Over the years, I’ve devoted many posts to the idea that stocks aren’t as “scary” as typically assumed.  And sometimes I’ve approached it from the flipside and argued that government bonds don’t entirely deserve their reputation as a “safe” asset.

So, I’m constantly on the lookout for new arguments or research that emphasizes the scary aspects of stock investing.  Most of what I find leans too heavily on rhetoric and perfunctory analysis to be worth discussing.  But occasionally, something more insightful shows up like the 2021 paper, Stocks for The Long Run?
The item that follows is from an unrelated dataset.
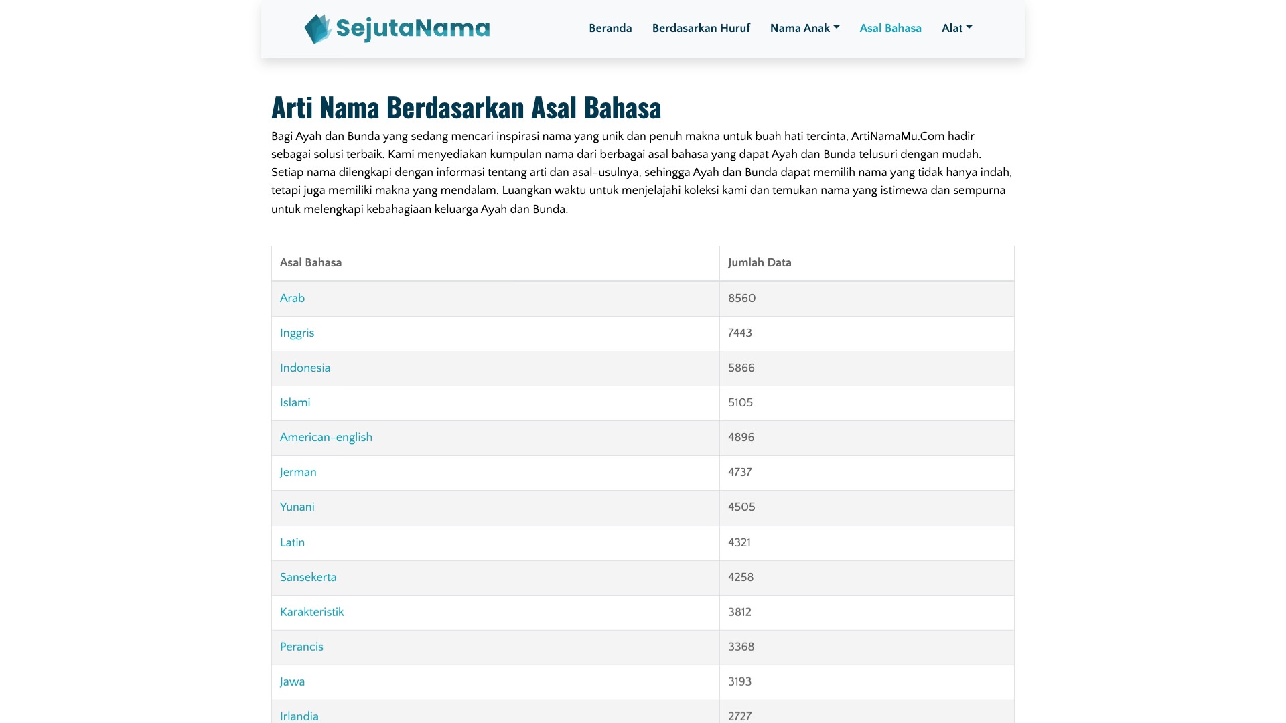The width and height of the screenshot is (1286, 723).
Task: Open the Jawa language link
Action: [x=292, y=681]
Evidence from A Broad Sample of Developed Markets by Aizhan Anarkulova, Scott Cederburg, and Michael S. O’Doherty (ACO Study for short).

The ACO Study makes three major conclusions, which I’ll paraphrase as follows:

  1. The long-term outcomes from diversified stock investments are highly uncertain.
  2. Catastrophic stock investment outcomes are common even with a 30-year horizon.
  3. Stock market performance across dozens of developed markets is notably worse than historical U.S. experience.

The title of the paper seems a bit cheeky because the authors clearly think that stocks are pretty scary, even for the long run.

I conducted a similar but less robust analysis for developed market stocks using MSCI developed market data going back to 1970 earlier this year.  And I reached a nearly opposite conclusion that “the risks from global¹ stocks are pretty similar to the risks from U.S. stock investing”.  So, at first glance, I found the ACO Study as a bit of mystery, and I love a good mystery.

Examining the Evidence

A good way to start solving a mystery that comes from historical returns is to examine the data that are included and excluded from any given analysis.  Here’s a graph from the ACO Study showing the timespans of return data from each Developed Market country that they used.

It’s an impressively large data collection.  And the ACO Study used specific economic criteria to expand their dataset to include some countries that have only qualified for developed market status in the last 5 to 30 years (see the bottom of the graph).

The ACO Study randomly sampled from this entire dataset to generate statistics on long-term stock performance.  One of the most interesting statistics they developed was the chance of losing inflation-adjusted money over different investing timeframes.  This statistic is essentially identical to the “permanent loss” stats that I’ve generated in the past based on other datasets.